Page MenuHomePhabricator

Investigate How Wikidata Edits Appear on Wikipedia Changelogs
Closed, ResolvedPublic

Description

As a researcher, I want to understand how links between Wikidata and Wikipedia are structured so that I can determine how changelogs are currently generated and displayed.

Acceptance Criteria:

  • A documented review of how Wikidata changes are reflected in Wikipedia changelogs
    • What do we see on the screen as an editor?
    • What happens in the background? Which extensions, functions and Databases are involved?
  • Identification of key data sources and how they contribute to the changelogs.
    • Ensuring that we also check the information that is not in use in the current UI but could be helpful in future implementations.
  • Ticket owner(s) hold a knowledge-sharing session for other engineers to ensure everyone is informed and can ask questions about the documentation

Check-list

  • Identify key sources where changelogs originate (e.g. Wikidata change logs, Wikipedia edit history, API endpoints e.t.c.).
  • Analyze how different types of Wikidata edits (e.g. adding/removing statements, merging items) appear on Wikipedia.
  • Document how these changelogs are formatted and displayed in Wikipedia edit histories.
  • Summarize findings and highlight inconsistencies or unclear elements.
  • What is the 'related changes' page? (out of scope)
  • add task
  • add task
  • add task

Details

Other Assignee
WMDECyn

Event Timeline

Weekly progress update:

  • Local, beta, live frontend investigation
    • Wikidata changes are grouped with an arrow
    • There are differences in format for local vs. live - to research:
      • Which changes don’t come through at all
      • Which changes come through but without enough detail in summary
      • Example: for changing property of type item’s item, the ‘label’ is what we need and this works correctly in local but not production
  • Documenting examples in progress
  • Backend investigating
  • Languages investigating

Ahh I did not refresh the page thus did not see Suzie already has written almost the same summary :')

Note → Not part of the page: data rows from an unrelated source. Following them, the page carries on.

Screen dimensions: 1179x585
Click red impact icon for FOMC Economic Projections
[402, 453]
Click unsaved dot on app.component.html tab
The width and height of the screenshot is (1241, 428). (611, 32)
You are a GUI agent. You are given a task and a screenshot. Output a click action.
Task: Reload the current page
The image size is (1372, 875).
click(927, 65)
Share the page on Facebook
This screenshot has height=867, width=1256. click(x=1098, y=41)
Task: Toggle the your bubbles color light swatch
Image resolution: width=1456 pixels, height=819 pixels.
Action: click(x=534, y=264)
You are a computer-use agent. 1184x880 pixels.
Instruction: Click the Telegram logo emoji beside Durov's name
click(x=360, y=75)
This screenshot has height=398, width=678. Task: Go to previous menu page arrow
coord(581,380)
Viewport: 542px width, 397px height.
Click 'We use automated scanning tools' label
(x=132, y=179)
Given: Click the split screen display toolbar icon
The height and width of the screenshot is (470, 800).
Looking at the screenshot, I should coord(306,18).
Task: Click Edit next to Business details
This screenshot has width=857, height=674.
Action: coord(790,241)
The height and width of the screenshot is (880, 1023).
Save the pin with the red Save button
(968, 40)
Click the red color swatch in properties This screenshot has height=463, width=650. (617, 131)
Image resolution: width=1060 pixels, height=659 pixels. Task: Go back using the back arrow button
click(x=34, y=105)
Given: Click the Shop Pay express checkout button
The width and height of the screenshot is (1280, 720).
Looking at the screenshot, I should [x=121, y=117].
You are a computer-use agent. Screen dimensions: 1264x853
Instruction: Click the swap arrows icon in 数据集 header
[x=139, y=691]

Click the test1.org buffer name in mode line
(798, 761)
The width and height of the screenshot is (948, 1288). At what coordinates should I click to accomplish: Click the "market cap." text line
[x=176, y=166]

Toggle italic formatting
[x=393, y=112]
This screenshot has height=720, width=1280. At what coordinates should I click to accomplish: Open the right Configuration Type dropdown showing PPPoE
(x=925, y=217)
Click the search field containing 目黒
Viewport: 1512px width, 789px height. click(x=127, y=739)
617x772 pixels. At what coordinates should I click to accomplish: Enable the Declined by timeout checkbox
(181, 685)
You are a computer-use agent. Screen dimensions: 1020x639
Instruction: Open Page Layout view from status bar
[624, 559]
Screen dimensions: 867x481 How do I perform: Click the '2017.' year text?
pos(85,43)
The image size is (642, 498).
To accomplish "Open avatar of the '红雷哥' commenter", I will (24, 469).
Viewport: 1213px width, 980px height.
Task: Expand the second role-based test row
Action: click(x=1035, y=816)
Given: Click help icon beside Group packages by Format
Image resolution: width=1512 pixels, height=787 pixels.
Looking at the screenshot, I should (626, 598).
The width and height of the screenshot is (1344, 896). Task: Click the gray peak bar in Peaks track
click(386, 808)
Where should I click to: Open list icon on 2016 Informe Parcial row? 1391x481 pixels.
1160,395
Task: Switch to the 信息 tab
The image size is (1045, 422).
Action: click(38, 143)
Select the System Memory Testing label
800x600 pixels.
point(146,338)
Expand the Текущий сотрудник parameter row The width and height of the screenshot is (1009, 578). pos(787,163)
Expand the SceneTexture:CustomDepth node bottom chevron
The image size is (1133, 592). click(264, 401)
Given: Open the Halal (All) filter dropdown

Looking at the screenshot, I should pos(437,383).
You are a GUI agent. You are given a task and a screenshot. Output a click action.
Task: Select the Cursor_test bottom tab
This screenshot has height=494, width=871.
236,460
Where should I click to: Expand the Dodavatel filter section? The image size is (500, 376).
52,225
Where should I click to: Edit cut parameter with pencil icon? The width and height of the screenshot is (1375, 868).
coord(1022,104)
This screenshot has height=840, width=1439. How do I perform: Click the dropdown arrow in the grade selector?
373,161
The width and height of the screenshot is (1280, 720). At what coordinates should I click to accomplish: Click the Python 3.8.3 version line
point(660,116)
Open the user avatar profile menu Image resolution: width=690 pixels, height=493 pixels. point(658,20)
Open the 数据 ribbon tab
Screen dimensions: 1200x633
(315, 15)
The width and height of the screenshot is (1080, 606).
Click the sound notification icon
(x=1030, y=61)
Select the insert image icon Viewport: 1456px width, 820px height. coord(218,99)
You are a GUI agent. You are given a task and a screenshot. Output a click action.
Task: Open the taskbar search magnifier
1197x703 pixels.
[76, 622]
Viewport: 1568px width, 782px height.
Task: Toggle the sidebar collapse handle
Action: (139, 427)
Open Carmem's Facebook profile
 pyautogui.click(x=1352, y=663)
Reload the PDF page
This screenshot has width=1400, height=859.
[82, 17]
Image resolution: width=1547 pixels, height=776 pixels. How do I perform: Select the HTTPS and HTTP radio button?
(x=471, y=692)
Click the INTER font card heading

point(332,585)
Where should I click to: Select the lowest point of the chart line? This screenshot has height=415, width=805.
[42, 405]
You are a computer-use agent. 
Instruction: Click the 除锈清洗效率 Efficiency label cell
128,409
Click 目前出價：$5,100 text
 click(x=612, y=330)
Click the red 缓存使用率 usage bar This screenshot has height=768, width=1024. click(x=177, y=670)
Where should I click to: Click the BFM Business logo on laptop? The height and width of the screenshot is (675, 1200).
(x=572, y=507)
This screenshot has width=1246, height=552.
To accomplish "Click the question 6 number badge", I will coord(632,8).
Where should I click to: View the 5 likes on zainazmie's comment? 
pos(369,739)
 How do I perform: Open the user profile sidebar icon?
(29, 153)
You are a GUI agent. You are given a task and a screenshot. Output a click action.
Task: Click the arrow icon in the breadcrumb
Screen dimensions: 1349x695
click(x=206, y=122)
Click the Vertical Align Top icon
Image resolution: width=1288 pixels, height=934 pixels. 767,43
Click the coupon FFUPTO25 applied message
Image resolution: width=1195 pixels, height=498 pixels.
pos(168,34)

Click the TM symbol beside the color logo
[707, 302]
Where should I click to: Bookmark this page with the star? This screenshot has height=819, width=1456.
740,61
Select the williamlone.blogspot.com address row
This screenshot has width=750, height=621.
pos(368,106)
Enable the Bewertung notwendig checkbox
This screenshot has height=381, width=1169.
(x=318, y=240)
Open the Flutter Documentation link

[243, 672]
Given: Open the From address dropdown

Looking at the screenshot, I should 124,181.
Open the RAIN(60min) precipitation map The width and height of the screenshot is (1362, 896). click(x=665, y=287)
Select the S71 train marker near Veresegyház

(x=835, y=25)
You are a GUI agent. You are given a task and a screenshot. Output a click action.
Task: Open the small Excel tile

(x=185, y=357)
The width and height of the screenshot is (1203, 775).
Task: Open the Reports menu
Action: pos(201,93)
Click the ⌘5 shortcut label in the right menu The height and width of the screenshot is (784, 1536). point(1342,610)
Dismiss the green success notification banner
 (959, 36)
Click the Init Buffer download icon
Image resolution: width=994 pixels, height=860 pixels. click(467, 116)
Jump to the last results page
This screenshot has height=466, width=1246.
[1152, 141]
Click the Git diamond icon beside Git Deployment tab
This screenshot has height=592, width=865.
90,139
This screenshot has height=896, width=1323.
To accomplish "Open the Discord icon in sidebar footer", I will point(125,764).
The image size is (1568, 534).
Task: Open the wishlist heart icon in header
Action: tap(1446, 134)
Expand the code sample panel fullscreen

There are slight differences so I keep mine as well.

A very brief update about investigation so far:

We followed a similar scenario each time to observe current behaviour.

  1. Login
  2. Turn on the setting to display Wikidata changes
  3. We make sure a Wikidata item is related (sitelink, parser funclion or Lua)
  4. Edit the item on Wikidata
  5. Check the watchlist in Wikipedia for Wikidata edit

Different ways to make a Wikidata edit appear on Wikipedia Watchlist is explored:

  • Lua
  • Parser function
  • Sitelinks

Different test environments are visited with the same scenario:

  • Local
  • Live
  • Beta

Some differences between local and live is visible.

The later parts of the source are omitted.